== WHAT THIS TASK INVOLVES ==
Rewrite the full material exactly; no line may be skipped.

== SUPPLIED RECORDS ==
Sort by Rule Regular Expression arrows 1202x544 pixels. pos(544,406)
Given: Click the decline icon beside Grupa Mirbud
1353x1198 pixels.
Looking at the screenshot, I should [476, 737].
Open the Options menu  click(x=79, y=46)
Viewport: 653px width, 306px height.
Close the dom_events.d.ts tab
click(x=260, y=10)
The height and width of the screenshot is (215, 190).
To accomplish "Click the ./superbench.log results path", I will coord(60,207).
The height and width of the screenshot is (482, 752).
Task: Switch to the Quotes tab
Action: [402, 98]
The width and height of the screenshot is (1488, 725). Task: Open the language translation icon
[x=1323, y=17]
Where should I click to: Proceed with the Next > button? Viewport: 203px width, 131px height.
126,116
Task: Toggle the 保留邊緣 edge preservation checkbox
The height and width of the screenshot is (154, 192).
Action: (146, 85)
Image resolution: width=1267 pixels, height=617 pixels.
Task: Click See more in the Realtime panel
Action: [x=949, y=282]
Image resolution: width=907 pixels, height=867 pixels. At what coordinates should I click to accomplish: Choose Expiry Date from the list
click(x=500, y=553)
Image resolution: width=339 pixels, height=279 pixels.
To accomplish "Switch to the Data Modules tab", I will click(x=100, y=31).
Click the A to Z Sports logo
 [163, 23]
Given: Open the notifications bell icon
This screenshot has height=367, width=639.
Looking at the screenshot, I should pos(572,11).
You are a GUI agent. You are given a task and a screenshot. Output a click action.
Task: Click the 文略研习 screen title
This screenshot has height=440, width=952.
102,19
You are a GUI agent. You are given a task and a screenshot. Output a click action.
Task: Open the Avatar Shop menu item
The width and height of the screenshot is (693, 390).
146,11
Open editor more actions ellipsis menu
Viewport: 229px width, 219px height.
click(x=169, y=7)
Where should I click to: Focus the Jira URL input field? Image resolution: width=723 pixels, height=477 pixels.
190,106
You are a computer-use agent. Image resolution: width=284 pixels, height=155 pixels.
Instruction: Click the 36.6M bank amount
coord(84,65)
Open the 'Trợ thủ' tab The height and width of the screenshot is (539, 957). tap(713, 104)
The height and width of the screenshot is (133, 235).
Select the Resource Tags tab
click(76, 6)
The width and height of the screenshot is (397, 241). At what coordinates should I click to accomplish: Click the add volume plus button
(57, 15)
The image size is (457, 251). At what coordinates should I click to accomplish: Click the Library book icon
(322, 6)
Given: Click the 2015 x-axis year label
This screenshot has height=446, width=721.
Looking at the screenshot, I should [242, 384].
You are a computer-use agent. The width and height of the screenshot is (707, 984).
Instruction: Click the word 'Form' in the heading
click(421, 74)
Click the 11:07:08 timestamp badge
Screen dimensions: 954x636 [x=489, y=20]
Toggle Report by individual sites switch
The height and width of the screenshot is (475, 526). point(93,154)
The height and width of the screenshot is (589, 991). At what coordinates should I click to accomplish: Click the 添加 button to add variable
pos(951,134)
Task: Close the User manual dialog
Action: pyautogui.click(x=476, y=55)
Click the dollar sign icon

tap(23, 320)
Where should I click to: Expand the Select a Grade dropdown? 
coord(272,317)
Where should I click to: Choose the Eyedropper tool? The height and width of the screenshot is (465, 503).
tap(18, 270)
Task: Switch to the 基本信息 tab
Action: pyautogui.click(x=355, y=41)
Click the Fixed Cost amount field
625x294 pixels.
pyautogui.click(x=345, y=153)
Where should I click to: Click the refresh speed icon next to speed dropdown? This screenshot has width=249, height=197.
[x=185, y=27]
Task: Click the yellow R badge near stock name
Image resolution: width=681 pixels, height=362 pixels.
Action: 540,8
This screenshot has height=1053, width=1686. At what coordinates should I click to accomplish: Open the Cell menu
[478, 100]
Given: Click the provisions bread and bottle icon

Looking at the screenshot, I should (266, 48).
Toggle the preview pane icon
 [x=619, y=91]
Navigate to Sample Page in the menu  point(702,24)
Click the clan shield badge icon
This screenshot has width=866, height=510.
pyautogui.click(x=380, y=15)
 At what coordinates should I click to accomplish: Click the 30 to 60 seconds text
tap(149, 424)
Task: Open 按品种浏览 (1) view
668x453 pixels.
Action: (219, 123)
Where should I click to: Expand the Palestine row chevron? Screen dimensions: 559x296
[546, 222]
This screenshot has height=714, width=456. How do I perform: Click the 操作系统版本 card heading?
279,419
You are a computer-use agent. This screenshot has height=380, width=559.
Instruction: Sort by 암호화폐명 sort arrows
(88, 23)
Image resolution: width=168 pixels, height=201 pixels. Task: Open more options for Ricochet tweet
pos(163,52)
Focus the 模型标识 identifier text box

== SOLUTION ==
Sort by Rule Regular Expression arrows 1202x544 pixels. pos(544,406)
Given: Click the decline icon beside Grupa Mirbud
1353x1198 pixels.
Looking at the screenshot, I should [476, 737].
Open the Options menu  click(x=79, y=46)
Viewport: 653px width, 306px height.
Close the dom_events.d.ts tab
click(x=260, y=10)
The height and width of the screenshot is (215, 190).
To accomplish "Click the ./superbench.log results path", I will coord(60,207).
The height and width of the screenshot is (482, 752).
Task: Switch to the Quotes tab
Action: [402, 98]
The width and height of the screenshot is (1488, 725). Task: Open the language translation icon
[x=1323, y=17]
Where should I click to: Proceed with the Next > button? Viewport: 203px width, 131px height.
126,116
Task: Toggle the 保留邊緣 edge preservation checkbox
The height and width of the screenshot is (154, 192).
Action: (146, 85)
Image resolution: width=1267 pixels, height=617 pixels.
Task: Click See more in the Realtime panel
Action: [x=949, y=282]
Image resolution: width=907 pixels, height=867 pixels. At what coordinates should I click to accomplish: Choose Expiry Date from the list
click(x=500, y=553)
Image resolution: width=339 pixels, height=279 pixels.
To accomplish "Switch to the Data Modules tab", I will click(x=100, y=31).
Click the A to Z Sports logo
 [163, 23]
Given: Open the notifications bell icon
This screenshot has height=367, width=639.
Looking at the screenshot, I should pos(572,11).
You are a GUI agent. You are given a task and a screenshot. Output a click action.
Task: Click the 文略研习 screen title
This screenshot has height=440, width=952.
102,19
You are a GUI agent. You are given a task and a screenshot. Output a click action.
Task: Open the Avatar Shop menu item
The width and height of the screenshot is (693, 390).
146,11
Open editor more actions ellipsis menu
Viewport: 229px width, 219px height.
click(x=169, y=7)
Where should I click to: Focus the Jira URL input field? Image resolution: width=723 pixels, height=477 pixels.
190,106
You are a computer-use agent. Image resolution: width=284 pixels, height=155 pixels.
Instruction: Click the 36.6M bank amount
coord(84,65)
Open the 'Trợ thủ' tab The height and width of the screenshot is (539, 957). tap(713, 104)
The height and width of the screenshot is (133, 235).
Select the Resource Tags tab
click(76, 6)
The width and height of the screenshot is (397, 241). At what coordinates should I click to accomplish: Click the add volume plus button
(57, 15)
The image size is (457, 251). At what coordinates should I click to accomplish: Click the Library book icon
(322, 6)
Given: Click the 2015 x-axis year label
This screenshot has height=446, width=721.
Looking at the screenshot, I should [242, 384].
You are a computer-use agent. The width and height of the screenshot is (707, 984).
Instruction: Click the word 'Form' in the heading
click(421, 74)
Click the 11:07:08 timestamp badge
Screen dimensions: 954x636 [x=489, y=20]
Toggle Report by individual sites switch
The height and width of the screenshot is (475, 526). point(93,154)
The height and width of the screenshot is (589, 991). At what coordinates should I click to accomplish: Click the 添加 button to add variable
pos(951,134)
Task: Close the User manual dialog
Action: pyautogui.click(x=476, y=55)
Click the dollar sign icon

tap(23, 320)
Where should I click to: Expand the Select a Grade dropdown? 
coord(272,317)
Where should I click to: Choose the Eyedropper tool? The height and width of the screenshot is (465, 503).
tap(18, 270)
Task: Switch to the 基本信息 tab
Action: pyautogui.click(x=355, y=41)
Click the Fixed Cost amount field
625x294 pixels.
pyautogui.click(x=345, y=153)
Where should I click to: Click the refresh speed icon next to speed dropdown? This screenshot has width=249, height=197.
[x=185, y=27]
Task: Click the yellow R badge near stock name
Image resolution: width=681 pixels, height=362 pixels.
Action: 540,8
This screenshot has height=1053, width=1686. At what coordinates should I click to accomplish: Open the Cell menu
[478, 100]
Given: Click the provisions bread and bottle icon

Looking at the screenshot, I should (266, 48).
Toggle the preview pane icon
 [x=619, y=91]
Navigate to Sample Page in the menu  point(702,24)
Click the clan shield badge icon
This screenshot has width=866, height=510.
pyautogui.click(x=380, y=15)
 At what coordinates should I click to accomplish: Click the 30 to 60 seconds text
tap(149, 424)
Task: Open 按品种浏览 (1) view
668x453 pixels.
Action: (219, 123)
Where should I click to: Expand the Palestine row chevron? Screen dimensions: 559x296
[546, 222]
This screenshot has height=714, width=456. How do I perform: Click the 操作系统版本 card heading?
279,419
You are a computer-use agent. This screenshot has height=380, width=559.
Instruction: Sort by 암호화폐명 sort arrows
(88, 23)
Image resolution: width=168 pixels, height=201 pixels. Task: Open more options for Ricochet tweet
pos(163,52)
Focus the 模型标识 identifier text box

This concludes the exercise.